止まらない横浜FM、FC東京も下し4連勝

マルキーニョス欠場も代役藤田2得点
3月30日に行われたJ1第4節の横浜FM対FC東京は、3-2でホームの横浜FMが勝利を収めた。

開幕3連勝の横浜FM。攻撃の中核を担っていたマルキーニョスを出場停止で欠く影響がどこまで出るか。マルキーニョスの代わりには藤田が入った。システムは4-5-1。対するFC東京は、今季サウサンプトンから期限付きで移籍した李が先発出場。前回のC大阪戦とは異なる選手を採用し、好調の横浜FMに挑む。

序盤は、両チームともにリズムをつかみ切れない。そんな中、最初にチャンスをつくり出したのはFC東京だった。ワンタッチで細かくつなぎ、速いテンポで攻撃の糸口を探るFC東京は、8分、高橋がハーフウェイライン付近でボールを受けコントロールすると、そこからロングシュートを放つ。このシュートは外れてしまったが、これを機に、試合は徐々にFC東京ペースになっていく。12分には、中央突破した李が左サイドの渡邉にパスを出すと、そこから渡邉がゴールを狙うが、これは惜しくもポストをかすめて外れてしまう。
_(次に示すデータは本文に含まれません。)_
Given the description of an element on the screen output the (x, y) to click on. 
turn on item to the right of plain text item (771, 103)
そして27分、ついに試合が動く。左サイドからの太田のクロスを横浜FMのDFがクリアしたものの、そのこぼれ球に反応した李がボレーシュート。これが決まり、先制点が生まれた。FC東京サポーターはこの瞬間、「ボレーの虎 李忠成」というゲームフラッグを高々と掲げた。点を決めた李は、サポーターに向け、矢を射るゴールパフォーマンスをして応えた。
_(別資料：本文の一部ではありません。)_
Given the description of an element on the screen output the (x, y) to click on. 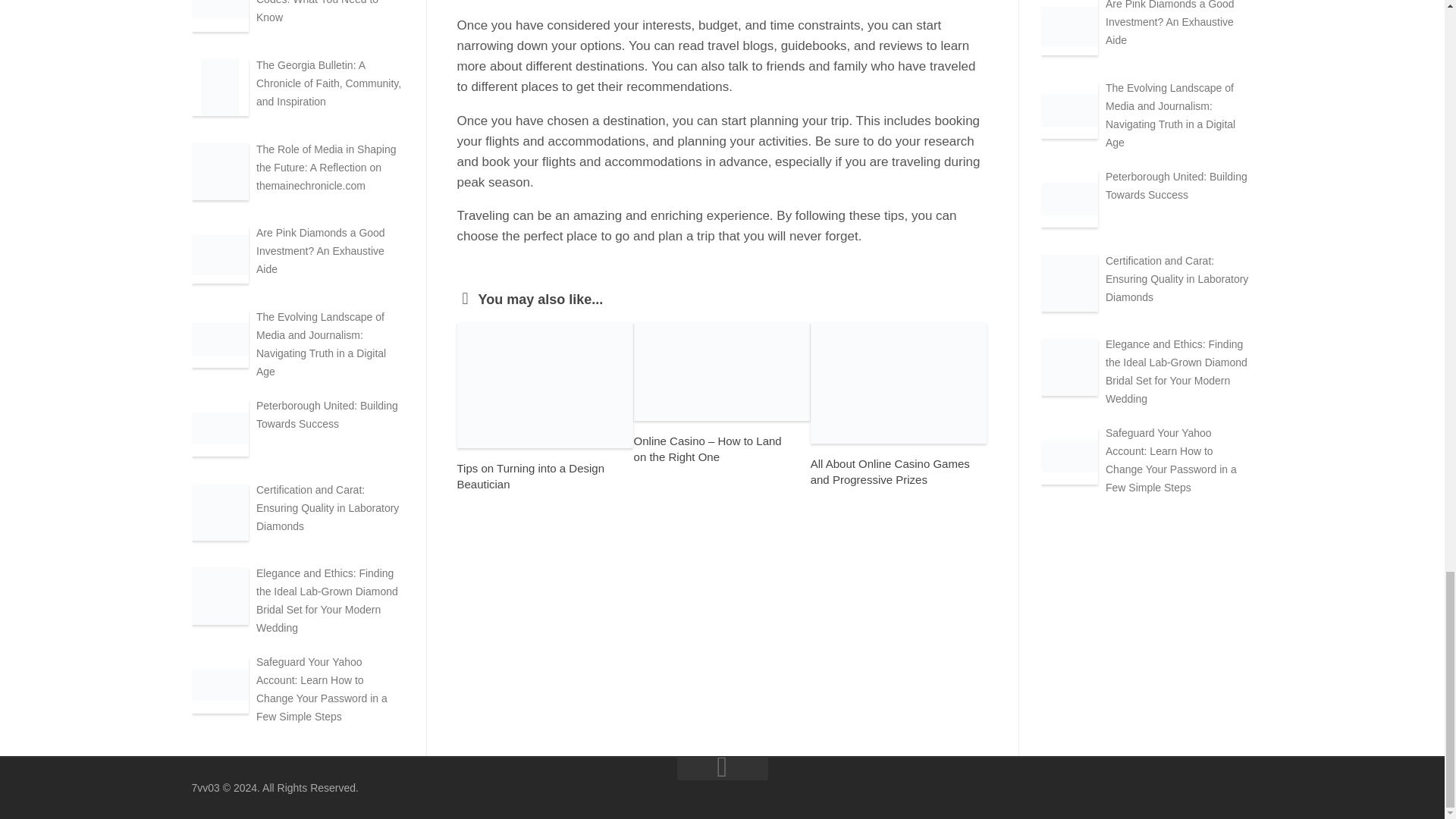
Latest Updates on HMRC Tax Codes: What You Need to Know (326, 11)
Tips on Turning into a Design Beautician (530, 475)
Are Pink Diamonds a Good Investment? An Exhaustive Aide (320, 250)
are pink diamonds a good investment (218, 254)
are pink diamonds a good investment (1069, 27)
All About Online Casino Games and Progressive Prizes (889, 471)
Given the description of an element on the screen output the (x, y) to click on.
一方の横浜FMは、中村を中心とし、ボールを回していく。左サイドを中心に攻撃を組み立てようとするが、チャンスらしいチャンスをつくり出すことができない。右サイドハーフに入った佐藤は、本来のボランチでの起用ではなかったこともあってか、うまく機能しなかった。
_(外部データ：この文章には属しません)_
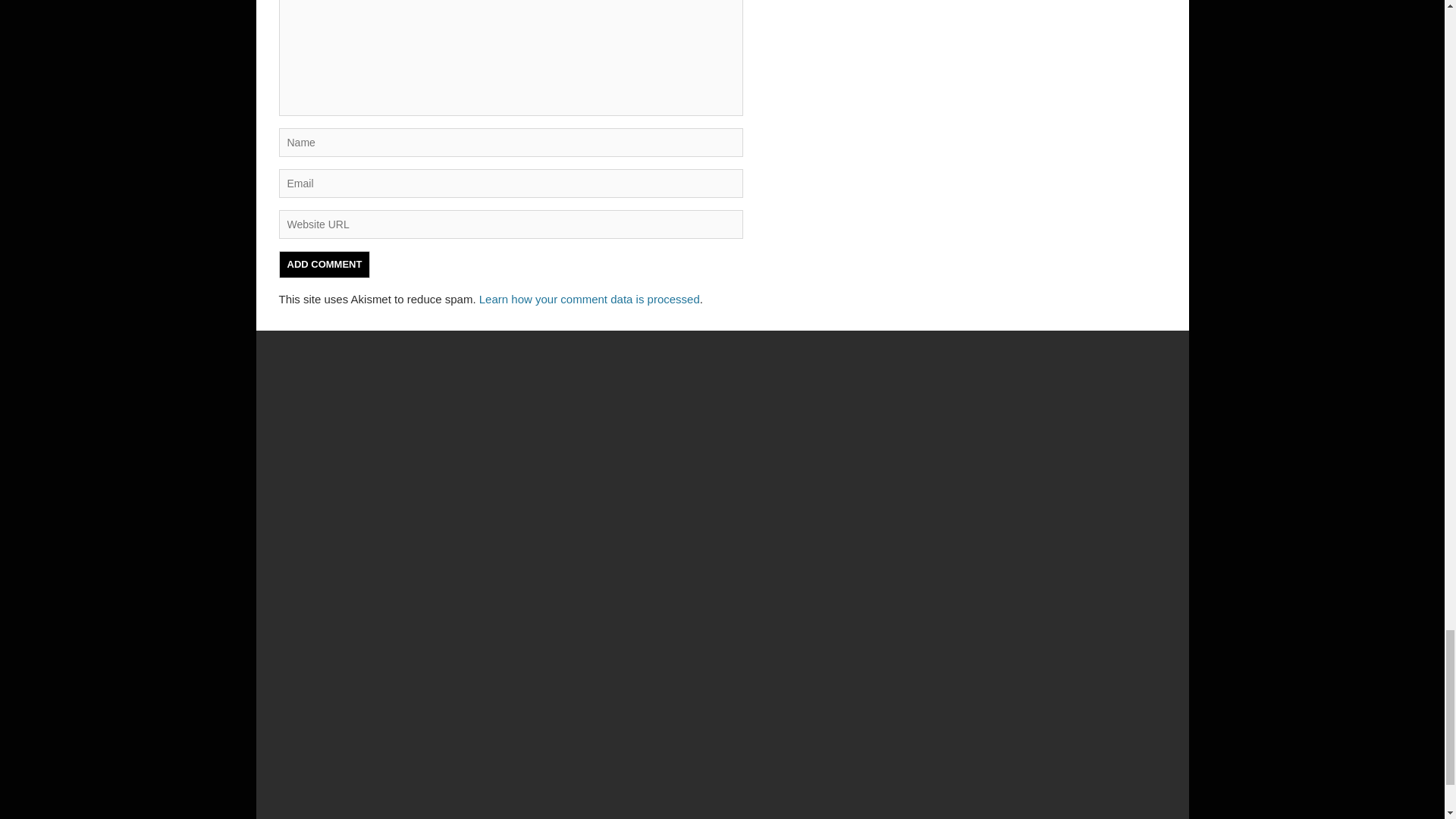
Add Comment (325, 264)
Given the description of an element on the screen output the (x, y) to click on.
後半に入ると、横浜FMは佐藤に代えて端戸を投入。攻撃の活性化を試みる。しかしながら、前半の立ち上がり同様、両チームともにチャンスをつくることができない展開が続いた。

膠着状態が続いた試合が動き始めたのは、中村の左足からだった。61分、横浜FMにチャンスが訪れる。ゴールのほぼ正面でFKを得ると、中村が直接ゴールを狙う。ボールは壁に当たって軌道が変わり、逆方向に反応していた権田の手をかすめるようにゴールネットに吸い込まれた。これでスコアは1-1の同点となった。

横浜FMは勢いそのままに、68分、右サイドの天野のクロスを、藤田が頭で合わせて逆転に成功。藤田にとってJ1では3年ぶりのゴールとなった。

このゴール直後、FC東京のポポビッチ監督は得点を決めた李に代えて米本を投入。左サイドハーフに東、右サイドハーフに長谷川、ボランチに高橋と米本を配置し、4-4-2の陣形に変更した。右サイドバックの徳永、左サイドバックの太田も積極的に攻撃に参加し、同点のチャンスをうかがう。

すると82分、待ちに待った同点弾が生まれる。右サイドに流れた東からのパスをゴール前の長谷川がスルー。そこに待ち受けていたのは渡邉。ダイレクトで右足を振りぬくと、ボールはゴールに吸い込まれた。

この得点で息を吹き返したFC東京は、細かくパスをつなぎ、何度かチャンスをつくり出す。85分には、右サイドでボールを奪取した米本が、左サイドのルーカスへパス。そのボールをうまく胸トラップし、シュートを放つが、これが外れてしまう。

流れは完全にFC東京ペースだったが、最後にサッカーの女神が微笑んだのは横浜FMだった。90分、中央の兵藤からのパスに抜け出した藤田が左足一閃。ボールはポストに当たったあと、ゴールネットを揺らした。そして試合終了のホイッスル。

両チーム合わせて5得点と、乱打戦となったこの試合。マルキーニョスの“代役”で出場機会を得た藤田が2得点の大活躍を見せ、横浜FMの勝利に貢献した。